"""

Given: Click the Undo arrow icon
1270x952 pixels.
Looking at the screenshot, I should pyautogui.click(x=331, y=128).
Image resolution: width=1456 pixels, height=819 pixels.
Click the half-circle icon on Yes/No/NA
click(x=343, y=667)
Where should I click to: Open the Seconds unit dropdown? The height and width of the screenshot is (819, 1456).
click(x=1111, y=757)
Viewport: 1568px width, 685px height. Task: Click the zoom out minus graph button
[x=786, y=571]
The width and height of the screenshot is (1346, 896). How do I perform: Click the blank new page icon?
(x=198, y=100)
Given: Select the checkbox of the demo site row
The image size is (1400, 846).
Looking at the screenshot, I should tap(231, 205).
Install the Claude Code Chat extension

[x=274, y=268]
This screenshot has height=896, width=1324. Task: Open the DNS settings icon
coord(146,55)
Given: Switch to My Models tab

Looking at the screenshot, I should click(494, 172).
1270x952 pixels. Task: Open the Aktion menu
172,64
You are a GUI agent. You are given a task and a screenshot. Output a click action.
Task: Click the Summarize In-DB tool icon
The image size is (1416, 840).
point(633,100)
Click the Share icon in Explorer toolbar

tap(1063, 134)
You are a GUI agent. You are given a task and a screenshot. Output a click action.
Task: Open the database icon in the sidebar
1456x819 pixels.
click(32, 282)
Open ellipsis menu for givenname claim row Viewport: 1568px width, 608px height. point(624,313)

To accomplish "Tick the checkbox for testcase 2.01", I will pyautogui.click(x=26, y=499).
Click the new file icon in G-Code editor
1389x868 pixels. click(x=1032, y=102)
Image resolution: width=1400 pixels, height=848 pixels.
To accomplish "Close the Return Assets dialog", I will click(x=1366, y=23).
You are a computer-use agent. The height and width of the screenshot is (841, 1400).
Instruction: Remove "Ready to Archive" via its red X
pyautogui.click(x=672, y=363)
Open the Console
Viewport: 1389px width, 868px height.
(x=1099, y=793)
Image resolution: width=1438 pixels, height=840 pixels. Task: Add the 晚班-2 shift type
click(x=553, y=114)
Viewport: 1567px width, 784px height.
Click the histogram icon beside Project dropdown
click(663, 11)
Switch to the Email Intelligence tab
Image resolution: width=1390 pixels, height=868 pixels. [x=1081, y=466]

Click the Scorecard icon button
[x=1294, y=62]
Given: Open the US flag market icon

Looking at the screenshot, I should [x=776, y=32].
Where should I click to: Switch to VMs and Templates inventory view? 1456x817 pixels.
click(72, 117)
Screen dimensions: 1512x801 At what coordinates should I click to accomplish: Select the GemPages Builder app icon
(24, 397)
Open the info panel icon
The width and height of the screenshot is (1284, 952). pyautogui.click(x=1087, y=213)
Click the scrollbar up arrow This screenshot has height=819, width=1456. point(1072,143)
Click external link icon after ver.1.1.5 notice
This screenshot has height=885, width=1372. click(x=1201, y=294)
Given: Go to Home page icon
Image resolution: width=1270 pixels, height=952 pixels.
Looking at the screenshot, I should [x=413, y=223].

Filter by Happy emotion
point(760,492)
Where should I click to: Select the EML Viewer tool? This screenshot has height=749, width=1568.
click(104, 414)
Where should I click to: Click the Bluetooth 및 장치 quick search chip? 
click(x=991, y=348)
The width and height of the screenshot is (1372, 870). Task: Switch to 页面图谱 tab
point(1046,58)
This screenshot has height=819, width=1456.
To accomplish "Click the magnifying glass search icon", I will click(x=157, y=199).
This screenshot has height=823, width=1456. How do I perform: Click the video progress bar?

"""

→ **Instructions for the task**:
Set down the whole of the data, exactly as it stands.

→ **Final answer**:
Given: Click the Undo arrow icon
1270x952 pixels.
Looking at the screenshot, I should pyautogui.click(x=331, y=128).
Image resolution: width=1456 pixels, height=819 pixels.
Click the half-circle icon on Yes/No/NA
click(x=343, y=667)
Where should I click to: Open the Seconds unit dropdown? The height and width of the screenshot is (819, 1456).
click(x=1111, y=757)
Viewport: 1568px width, 685px height. Task: Click the zoom out minus graph button
[x=786, y=571]
The width and height of the screenshot is (1346, 896). How do I perform: Click the blank new page icon?
(x=198, y=100)
Given: Select the checkbox of the demo site row
The image size is (1400, 846).
Looking at the screenshot, I should tap(231, 205).
Install the Claude Code Chat extension

[x=274, y=268]
This screenshot has height=896, width=1324. Task: Open the DNS settings icon
coord(146,55)
Given: Switch to My Models tab

Looking at the screenshot, I should click(494, 172).
1270x952 pixels. Task: Open the Aktion menu
172,64
You are a GUI agent. You are given a task and a screenshot. Output a click action.
Task: Click the Summarize In-DB tool icon
The image size is (1416, 840).
point(633,100)
Click the Share icon in Explorer toolbar

tap(1063, 134)
You are a GUI agent. You are given a task and a screenshot. Output a click action.
Task: Open the database icon in the sidebar
1456x819 pixels.
click(32, 282)
Open ellipsis menu for givenname claim row Viewport: 1568px width, 608px height. point(624,313)

To accomplish "Tick the checkbox for testcase 2.01", I will pyautogui.click(x=26, y=499).
Click the new file icon in G-Code editor
1389x868 pixels. click(x=1032, y=102)
Image resolution: width=1400 pixels, height=848 pixels.
To accomplish "Close the Return Assets dialog", I will click(x=1366, y=23).
You are a computer-use agent. The height and width of the screenshot is (841, 1400).
Instruction: Remove "Ready to Archive" via its red X
pyautogui.click(x=672, y=363)
Open the Console
Viewport: 1389px width, 868px height.
(x=1099, y=793)
Image resolution: width=1438 pixels, height=840 pixels. Task: Add the 晚班-2 shift type
click(x=553, y=114)
Viewport: 1567px width, 784px height.
Click the histogram icon beside Project dropdown
click(663, 11)
Switch to the Email Intelligence tab
Image resolution: width=1390 pixels, height=868 pixels. [x=1081, y=466]

Click the Scorecard icon button
[x=1294, y=62]
Given: Open the US flag market icon

Looking at the screenshot, I should [x=776, y=32].
Where should I click to: Switch to VMs and Templates inventory view? 1456x817 pixels.
click(72, 117)
Screen dimensions: 1512x801 At what coordinates should I click to accomplish: Select the GemPages Builder app icon
(24, 397)
Open the info panel icon
The width and height of the screenshot is (1284, 952). pyautogui.click(x=1087, y=213)
Click the scrollbar up arrow This screenshot has height=819, width=1456. point(1072,143)
Click external link icon after ver.1.1.5 notice
This screenshot has height=885, width=1372. click(x=1201, y=294)
Given: Go to Home page icon
Image resolution: width=1270 pixels, height=952 pixels.
Looking at the screenshot, I should [x=413, y=223].

Filter by Happy emotion
point(760,492)
Where should I click to: Select the EML Viewer tool? This screenshot has height=749, width=1568.
click(104, 414)
Where should I click to: Click the Bluetooth 및 장치 quick search chip? 
click(x=991, y=348)
The width and height of the screenshot is (1372, 870). Task: Switch to 页面图谱 tab
point(1046,58)
This screenshot has height=819, width=1456.
To accomplish "Click the magnifying glass search icon", I will click(x=157, y=199).
This screenshot has height=823, width=1456. How do I perform: Click the video progress bar?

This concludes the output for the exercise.